● **To do**
Set the images aside and retype the whole listing exactly.

● **Data records**
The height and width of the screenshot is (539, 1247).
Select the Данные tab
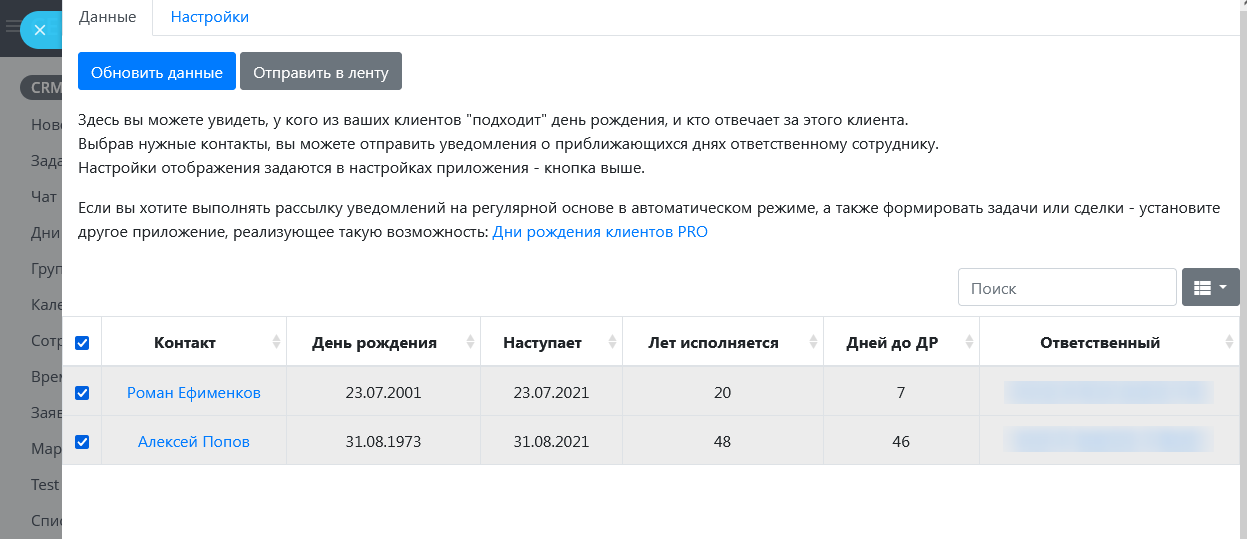[107, 17]
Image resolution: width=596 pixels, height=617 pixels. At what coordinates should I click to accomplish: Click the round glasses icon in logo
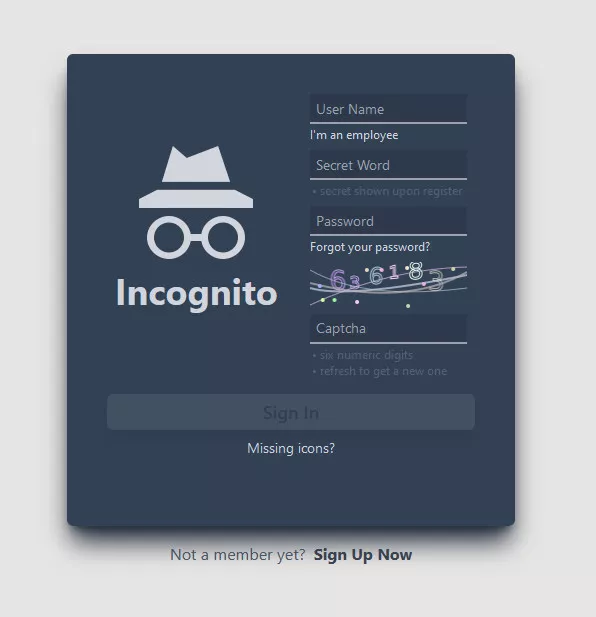tap(196, 237)
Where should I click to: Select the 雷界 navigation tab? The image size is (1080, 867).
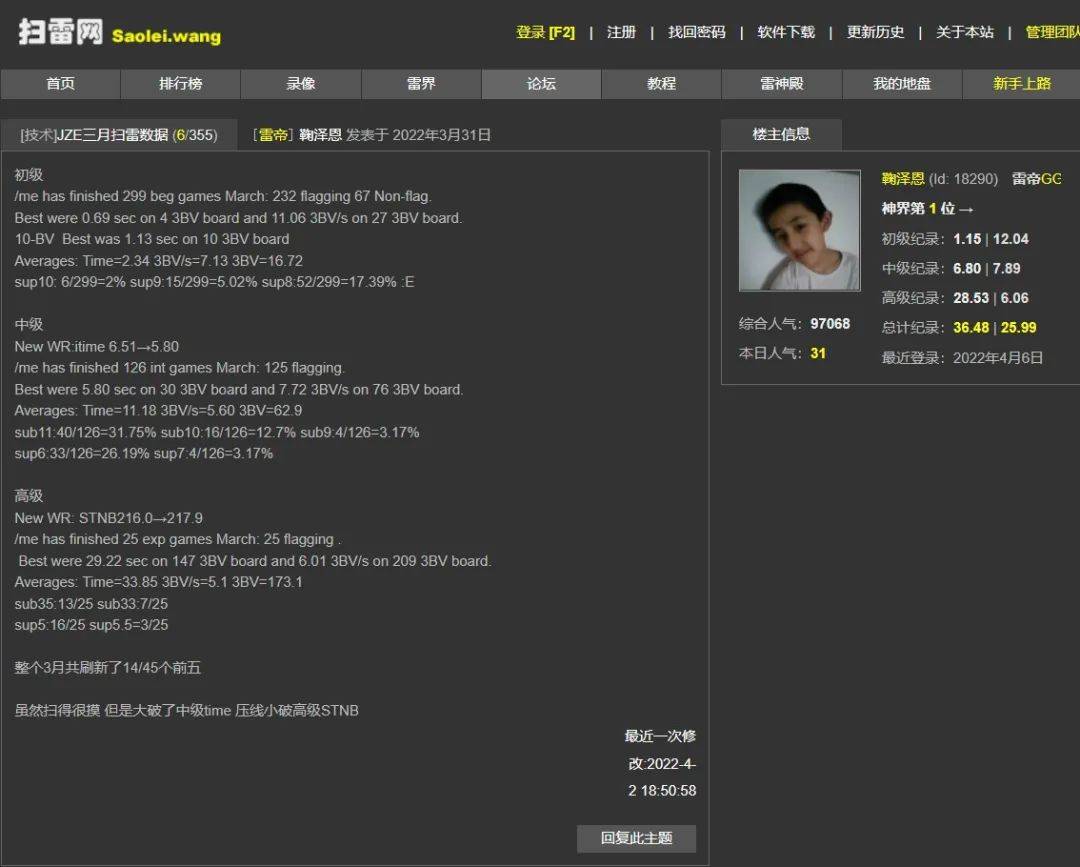tap(421, 84)
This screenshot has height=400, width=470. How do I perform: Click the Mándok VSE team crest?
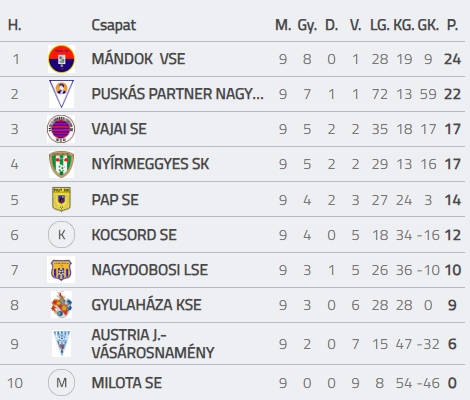coord(61,59)
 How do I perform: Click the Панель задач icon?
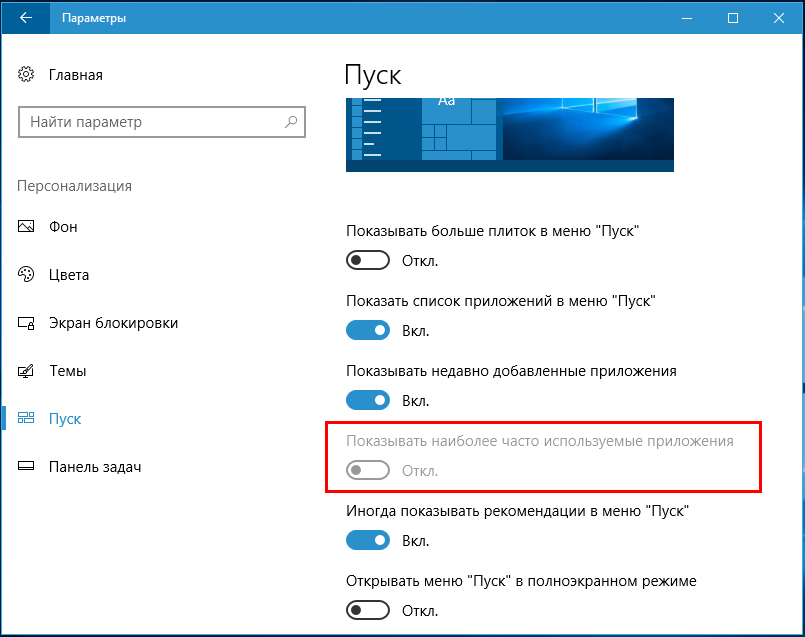(26, 467)
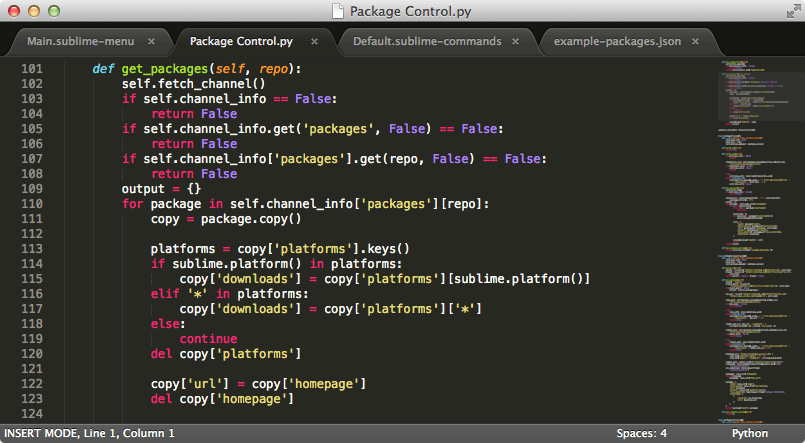Switch to Main.sublime-menu tab
Viewport: 805px width, 443px height.
point(81,42)
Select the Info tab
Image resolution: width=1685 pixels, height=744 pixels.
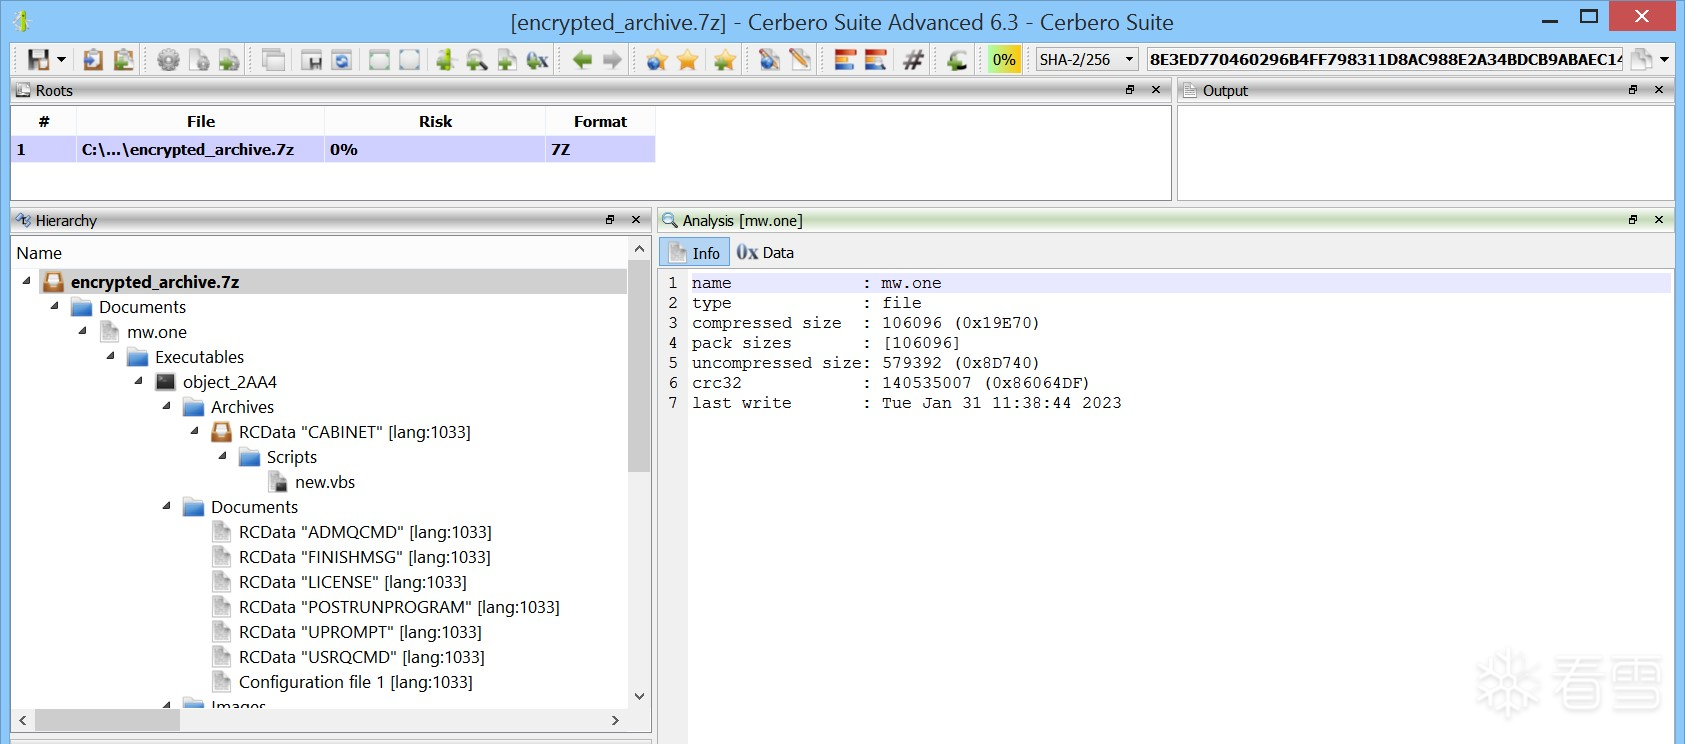tap(695, 253)
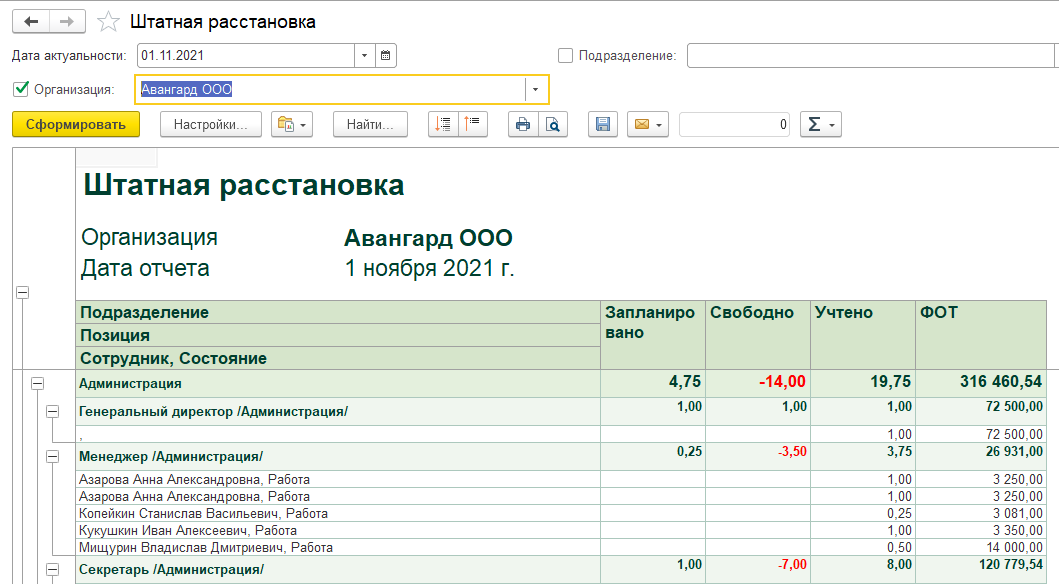The height and width of the screenshot is (584, 1059).
Task: Open print preview of the report
Action: pos(551,125)
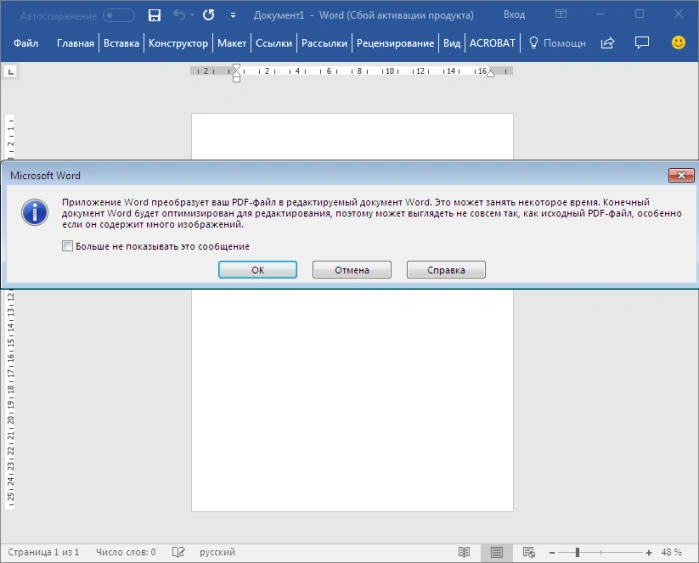The image size is (699, 563).
Task: Confirm the dialog with OK button
Action: 258,270
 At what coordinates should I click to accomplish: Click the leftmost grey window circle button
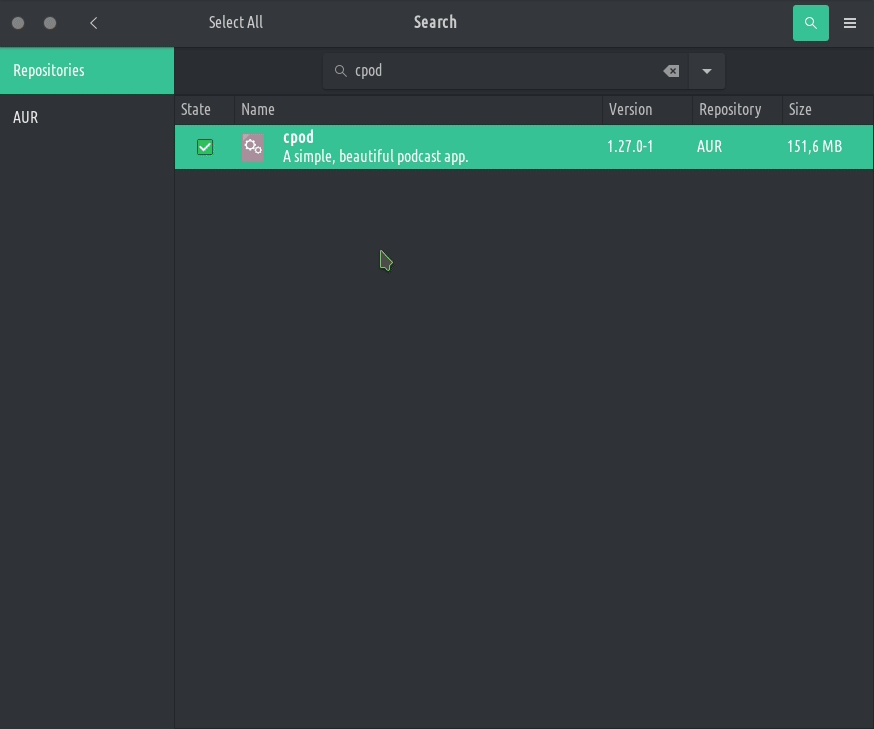(x=18, y=23)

● **Result**
The height and width of the screenshot is (539, 1247).
Select the Данные tab
[107, 17]
Image resolution: width=596 pixels, height=617 pixels. At what coordinates should I click to accomplish: Click the round glasses icon in logo
tap(196, 237)
Where should I click to: Select the 雷界 navigation tab? The image size is (1080, 867).
tap(421, 84)
This screenshot has height=400, width=470. How do I perform: Click the Mándok VSE team crest?
coord(61,59)
 How do I perform: Click the Панель задач icon?
(26, 467)
Switch to Main.sublime-menu tab
Viewport: 805px width, 443px height.
point(81,42)
Select the Info tab
Image resolution: width=1685 pixels, height=744 pixels.
tap(695, 253)
The height and width of the screenshot is (584, 1059).
Task: Open print preview of the report
Action: pos(551,125)
The image size is (699, 563).
Task: Confirm the dialog with OK button
Action: 258,270
 At what coordinates should I click to accomplish: Click the leftmost grey window circle button
(x=18, y=23)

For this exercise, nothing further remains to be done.